EXERCISE DESCRIPTION
Show each line from the entries below in which the string "Task" appears.
═══
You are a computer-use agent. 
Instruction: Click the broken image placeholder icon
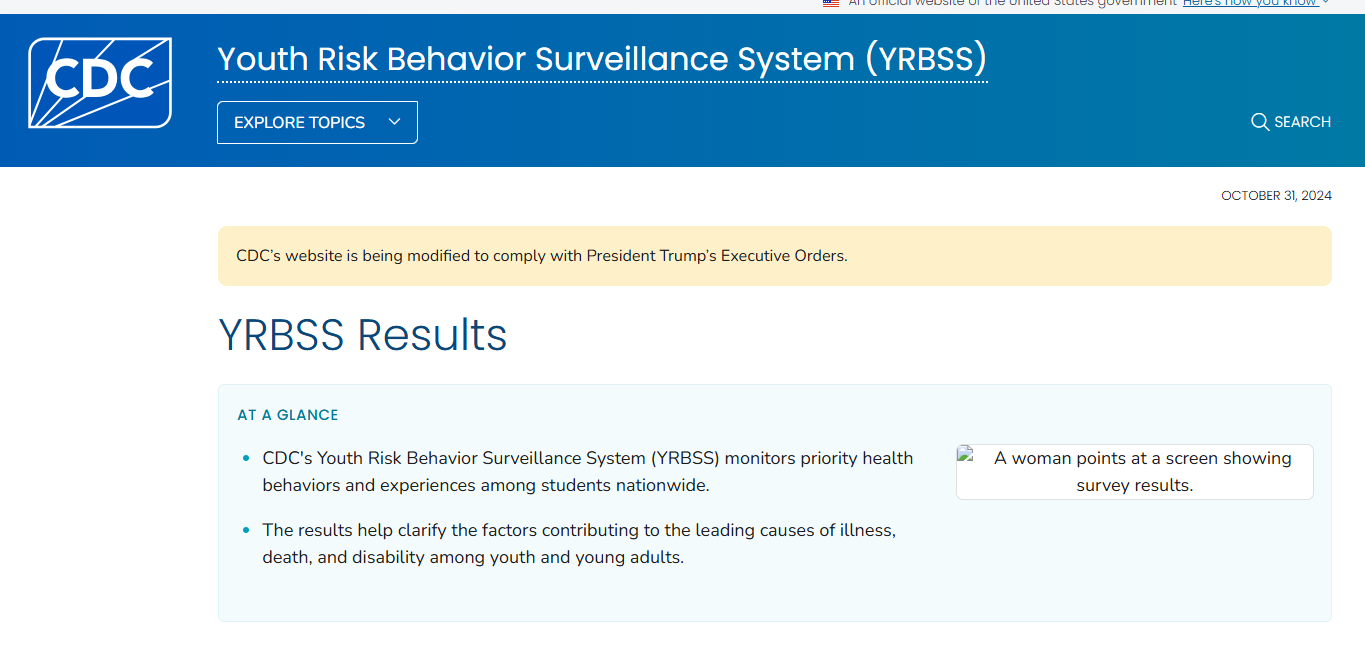click(966, 454)
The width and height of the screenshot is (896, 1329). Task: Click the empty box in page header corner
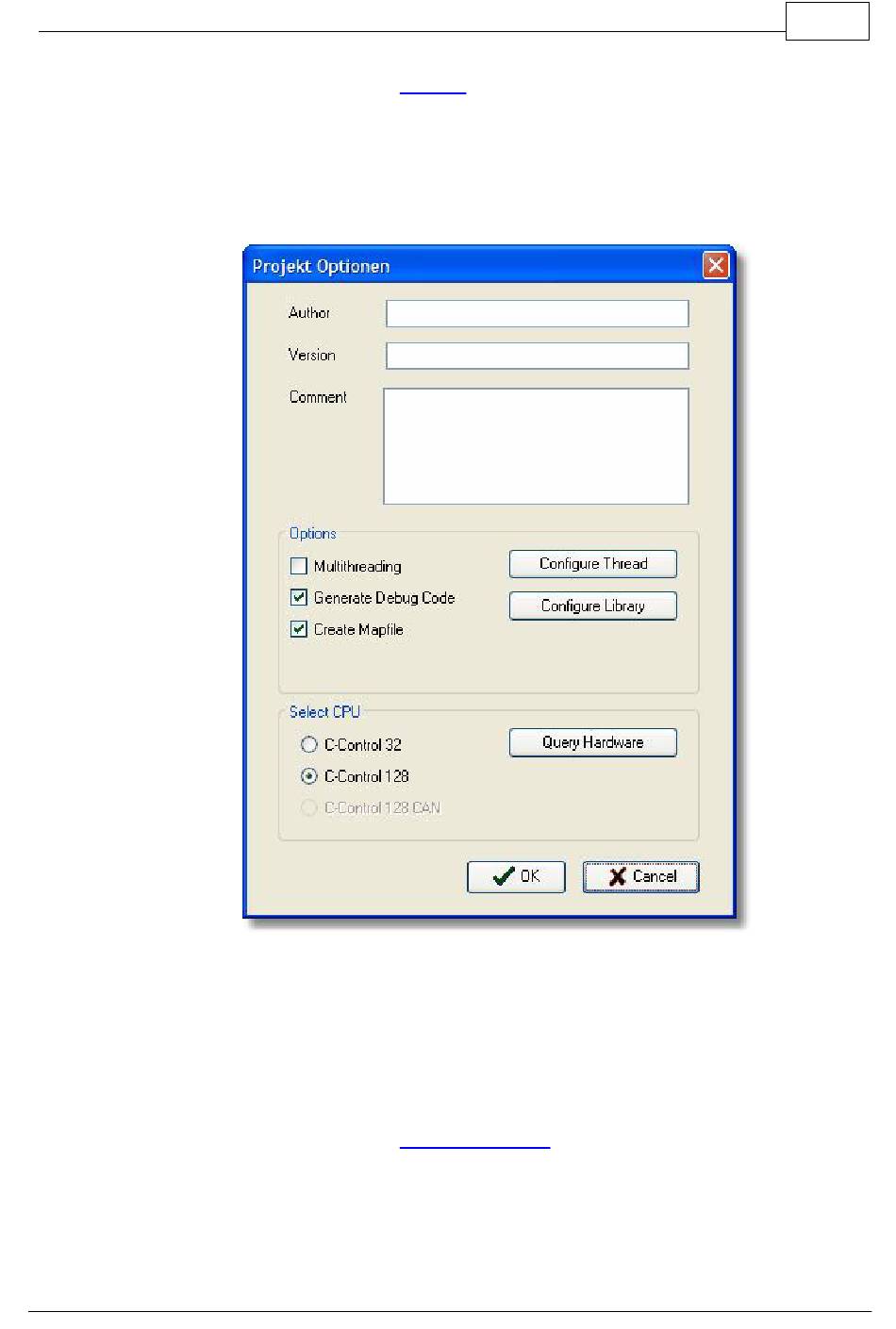tap(827, 21)
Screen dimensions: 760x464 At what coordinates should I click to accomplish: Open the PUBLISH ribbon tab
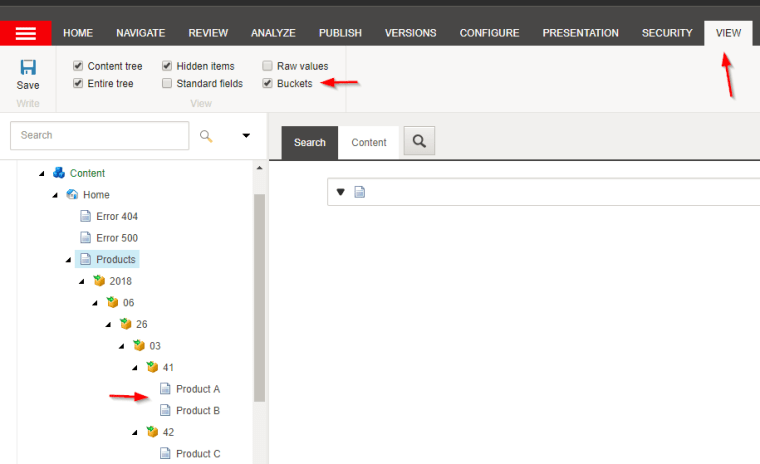click(340, 33)
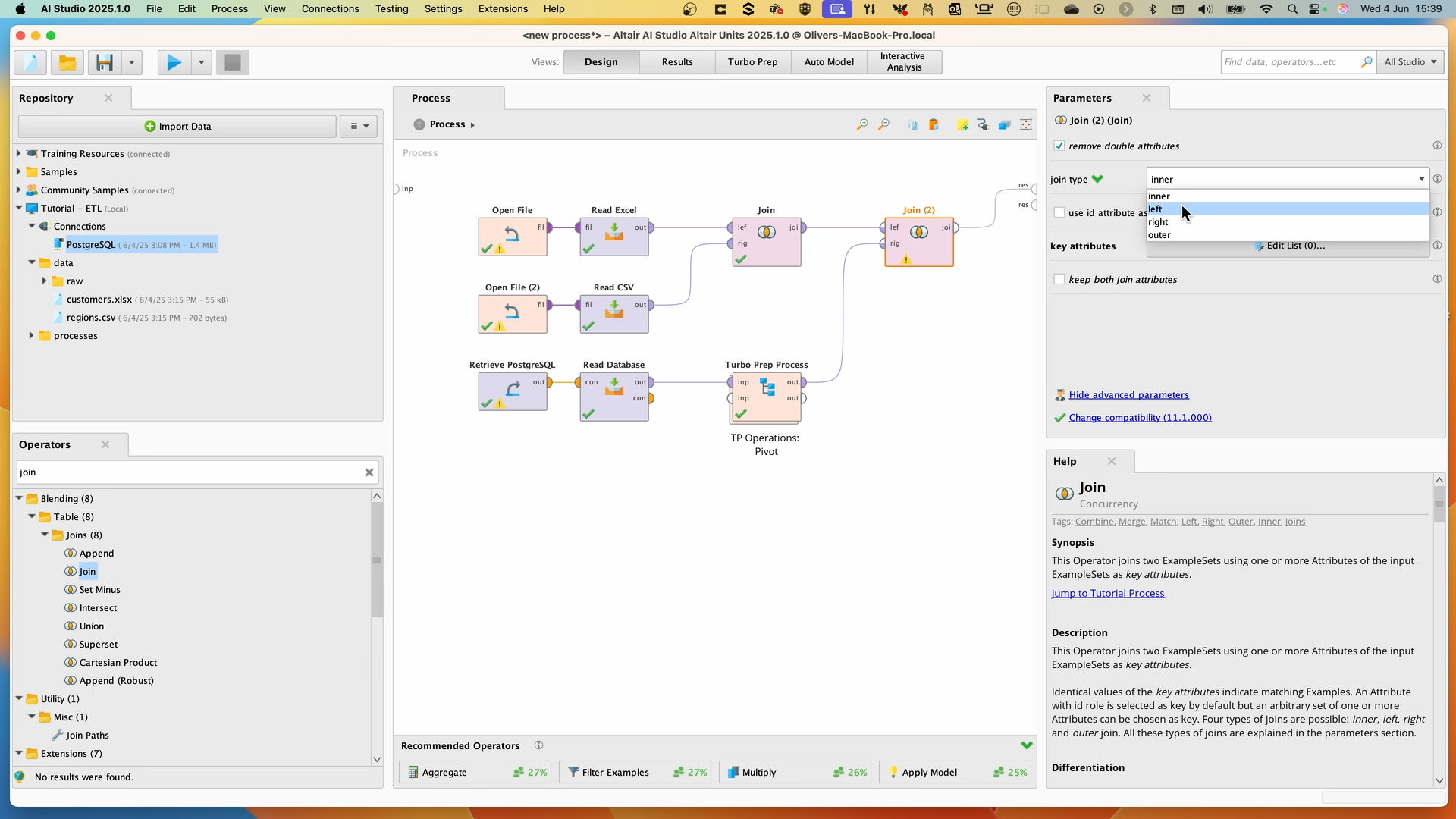The image size is (1456, 819).
Task: Uncheck 'remove double attributes'
Action: [1060, 146]
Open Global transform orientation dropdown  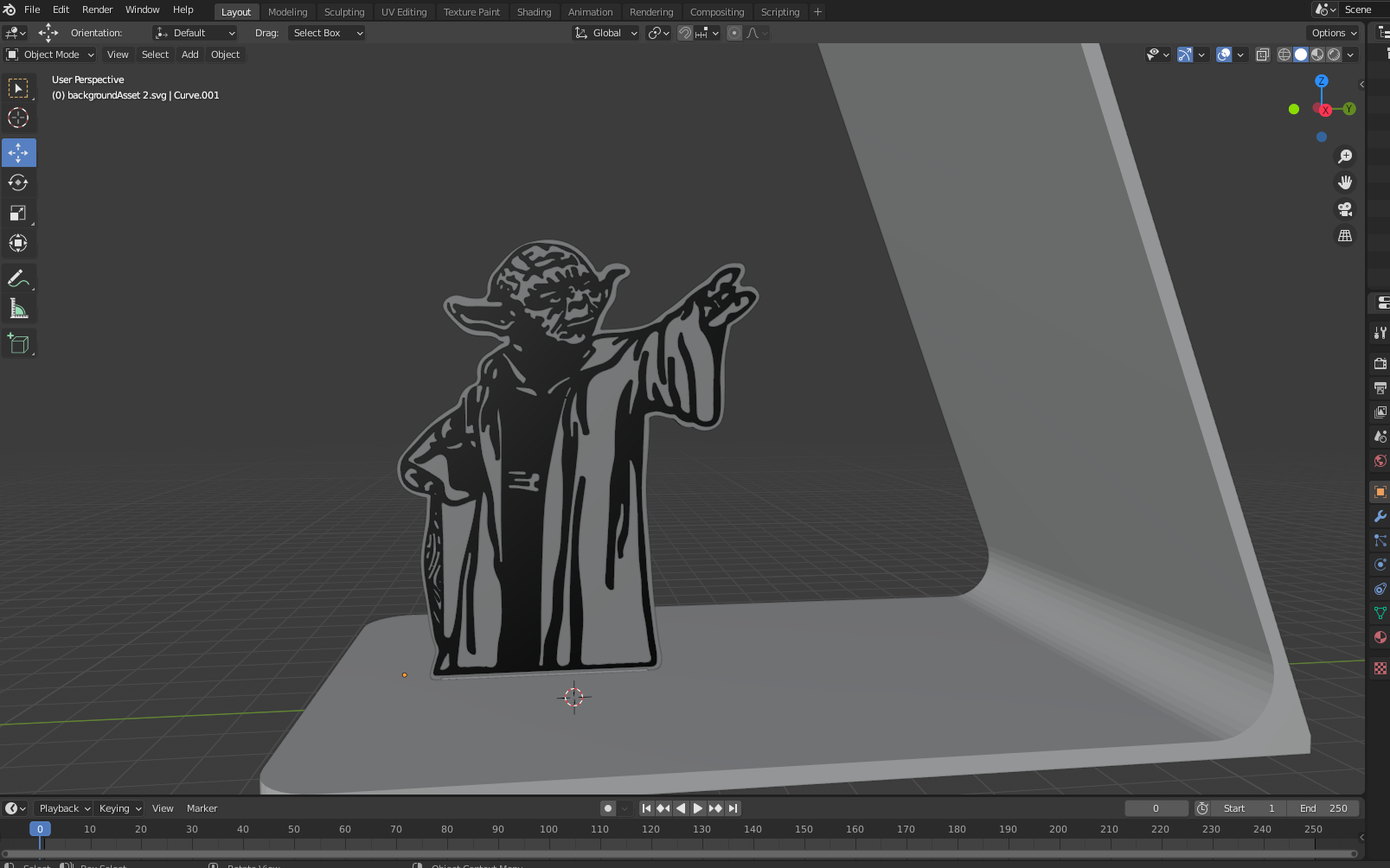tap(606, 33)
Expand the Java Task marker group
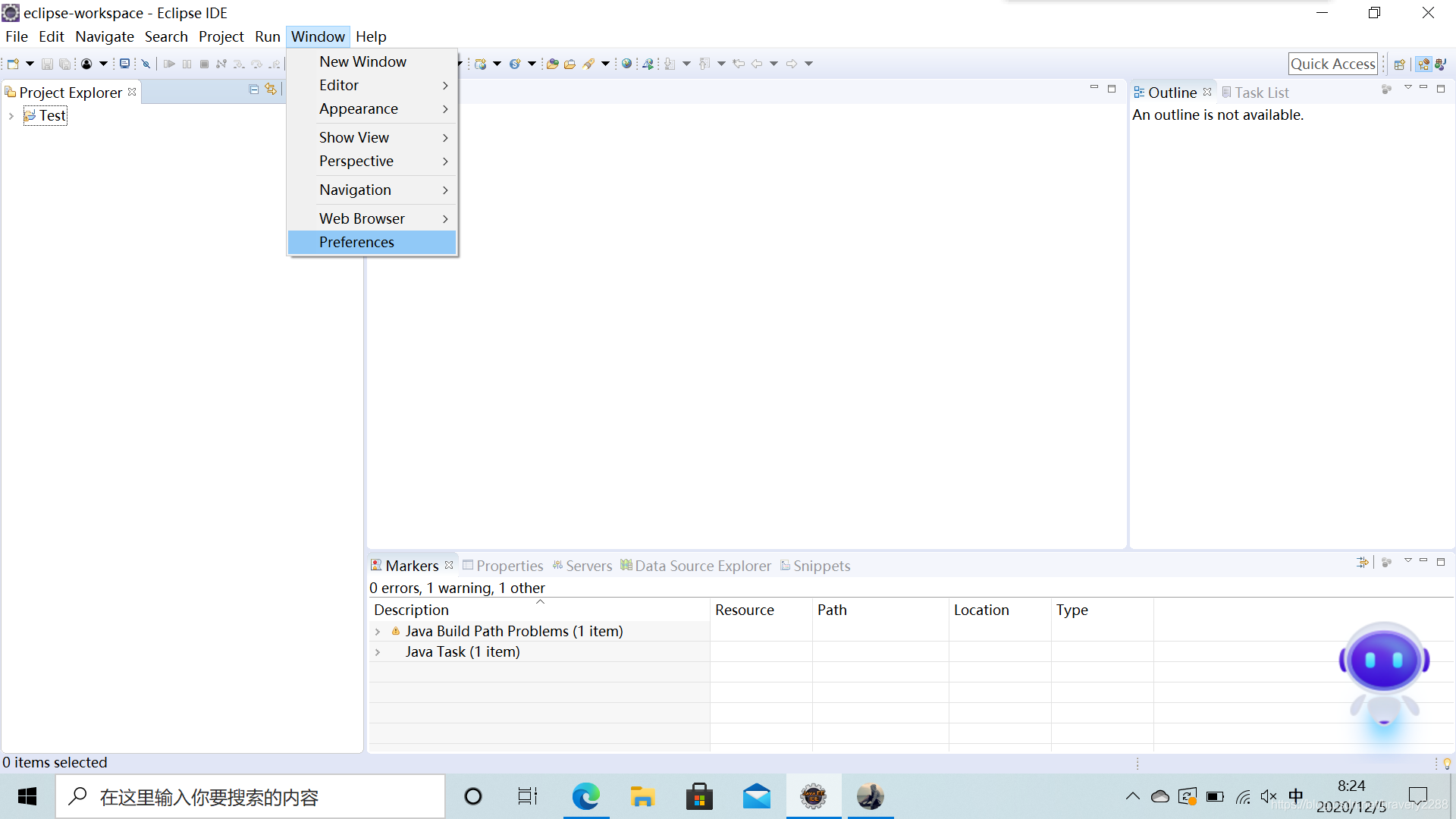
═══
WRITTEN RESPONSE
The width and height of the screenshot is (896, 1329). Task: Click the empty box in page header corner
Task: Uncheck 'remove double attributes'
Expand the Java Task marker group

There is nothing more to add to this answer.